Wang W, et al. Lung Cancer 2020.
BACKGROUND: ROS1 rearrangement is an oncogenic driver of non-small cell lung cancer (NSCLC). Accurate detection of ROS1 rearrangements in clinical tumor samples is vital. In this study, a new immunohistochemistry (IHC) monoclonal antibody (mAb) 1A1 assay was evaluated in patients with NSCLC.
METHODS: A cohort (cohort A) of 22 positive ROS1 reverse transcription-polymerase chain reaction (RT-PCR) samples were studied to evaluate the IHC-1A1 assay by comparing IHC-D4D6 mAb and another cohort (cohort B) of 178 consecutive cases to verify the assay by comparison using the RT-PCR method. IHC results with 2+ (H-score > 100) or 3+ staining was considered ROS1-positive.

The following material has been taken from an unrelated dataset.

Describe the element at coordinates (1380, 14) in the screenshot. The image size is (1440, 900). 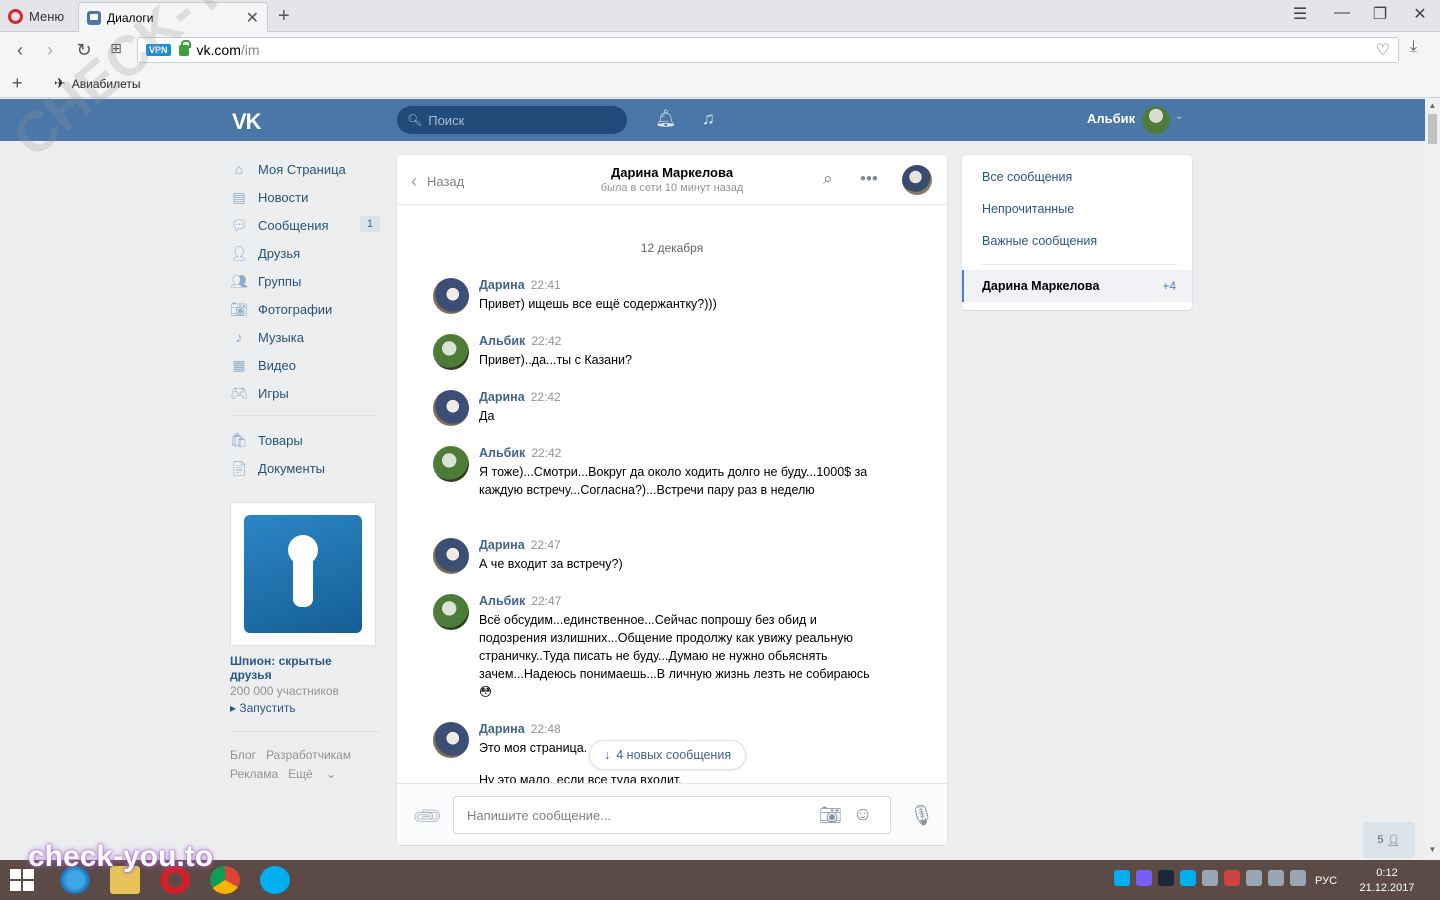
I see `restore-icon: ❐` at that location.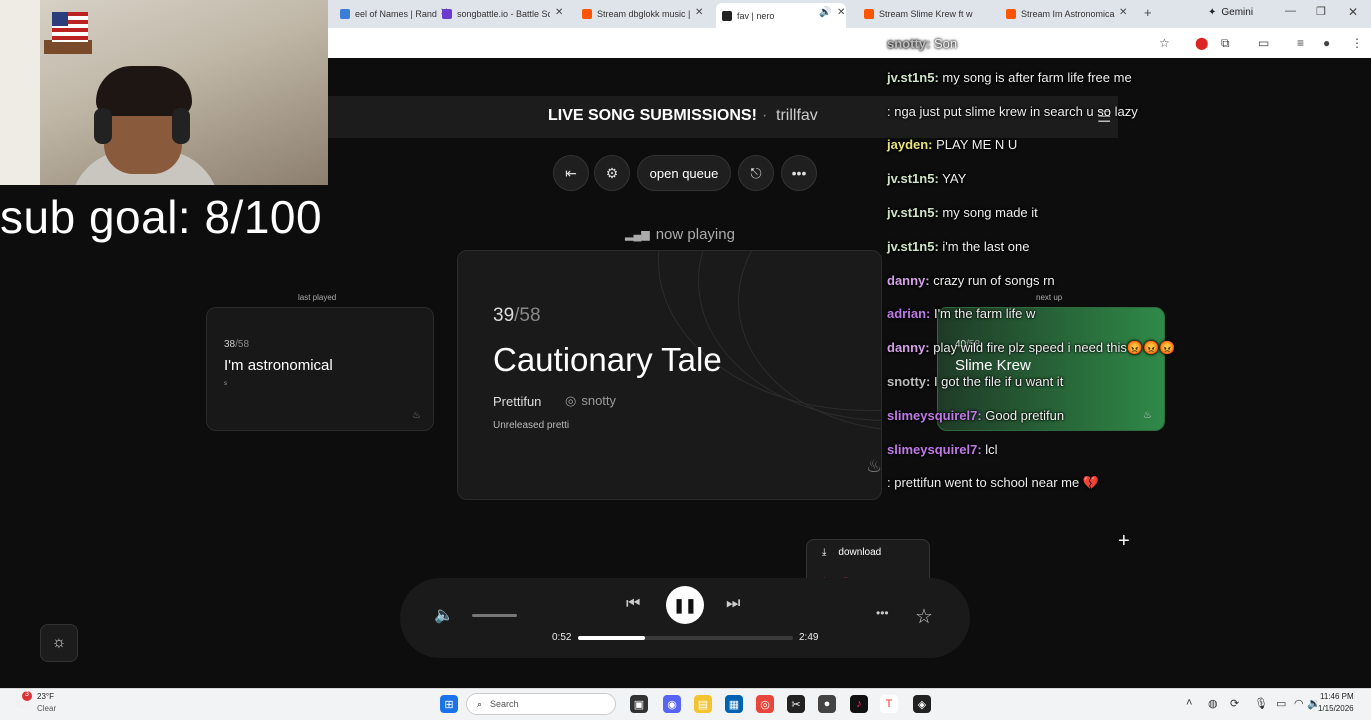  What do you see at coordinates (1336, 708) in the screenshot?
I see `clock-date: 1/15/2026` at bounding box center [1336, 708].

RESULTS: In cohort A, ROS1 protein expression was evaluated in 22 samples by IHC-D4D6 and IHC-1A1 assays. For IHC-1A1, one patient was 1+ and 11 patients were 1+ for IHC-D4D6. ROS1 2-3+ was found in 36.4 % (8/22) of samples with IHC-D4D6 and 90.9 % (20/22) with IHC-1A1.The mean H-score of the 1A1 ROS1 2-3+ cases was 203.5. With the D4D6 clone, the mean H-score of the D4D6 ROS1 2∼3+ cases was 182.5. In the 178 NSCLC patients in cohort B, ROS1 rearrangement was detected with IHC and RT-PCR assays. Two patients had tumors with ROS1 IHC-1A1 3+ and one patient was IHC-1A1 2+. Among the three patients, two were confirmed to have ROS1 rearrangement by RT-PCR. None of the 175 ROS1 IHC-1A1 0-1+ samples were ROS1-positive by RT-PCR.
CONCLUSIONS: The results showed that the new IHC-1A1 ROS1 clone is a sensitive preliminary method and may be another excellent screening method in addition to the original IHC detection method to detect ROS1 gene rearrangements.